== Task directions ==
Among the entries below, only the lines from the one with "Check the CDTFA Seller's Permit row checkbox" through the one with "This screenshot has height=570, width=1070." are to be retyped, exactly and without pictures.

== Entries shown ==
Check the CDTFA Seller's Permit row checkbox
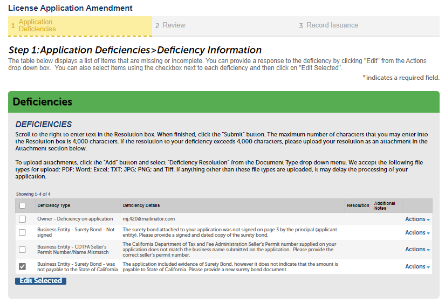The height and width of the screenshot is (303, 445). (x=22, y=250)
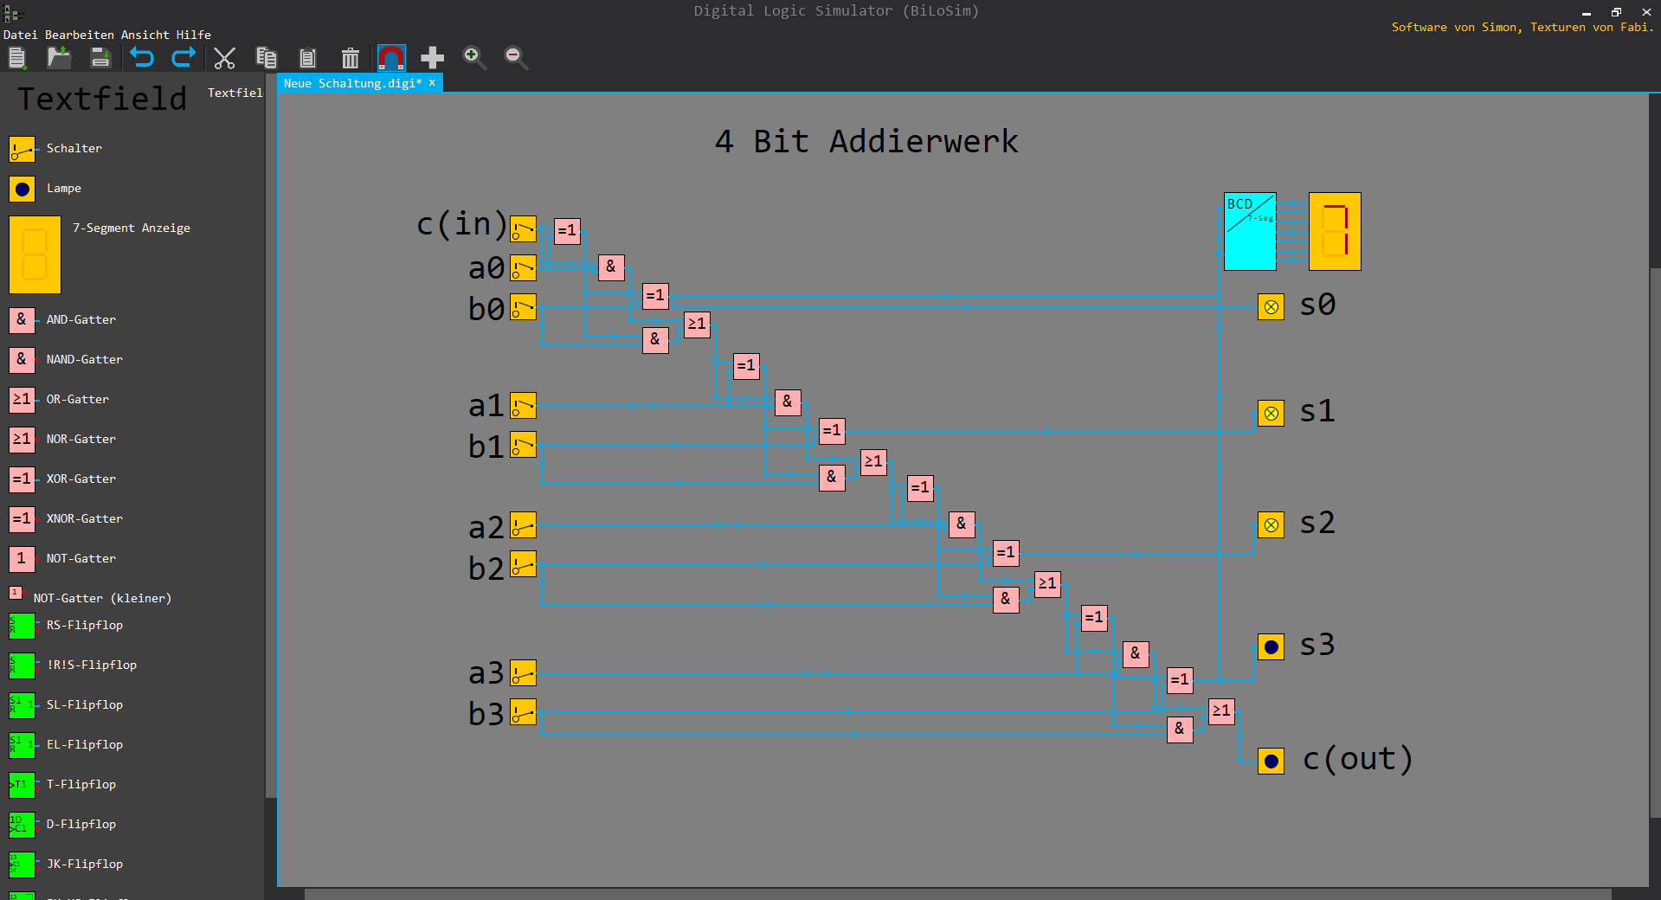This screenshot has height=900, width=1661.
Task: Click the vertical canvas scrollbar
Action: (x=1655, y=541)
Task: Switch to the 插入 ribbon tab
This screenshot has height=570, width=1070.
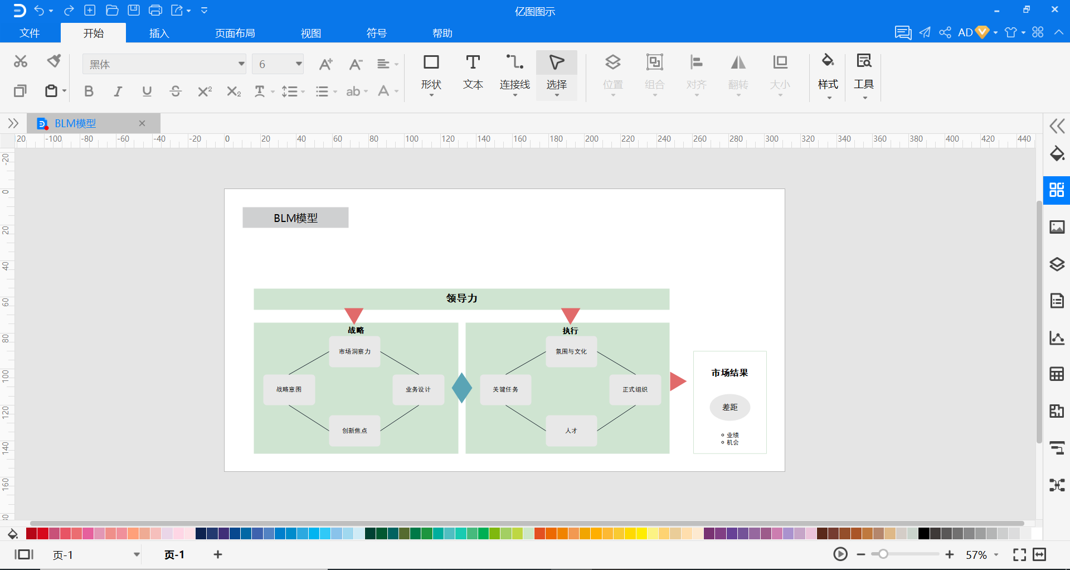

* * *

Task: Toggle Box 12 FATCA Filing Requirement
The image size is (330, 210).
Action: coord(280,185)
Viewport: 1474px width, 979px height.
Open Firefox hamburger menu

== The completed task ==
Check the CDTFA Seller's Permit row checkbox
The height and width of the screenshot is (303, 445). (x=22, y=250)
This screenshot has height=900, width=1661.
Task: Click the vertical canvas scrollbar
Action: (x=1655, y=541)
Task: Switch to the 插入 ribbon tab
This screenshot has height=570, width=1070.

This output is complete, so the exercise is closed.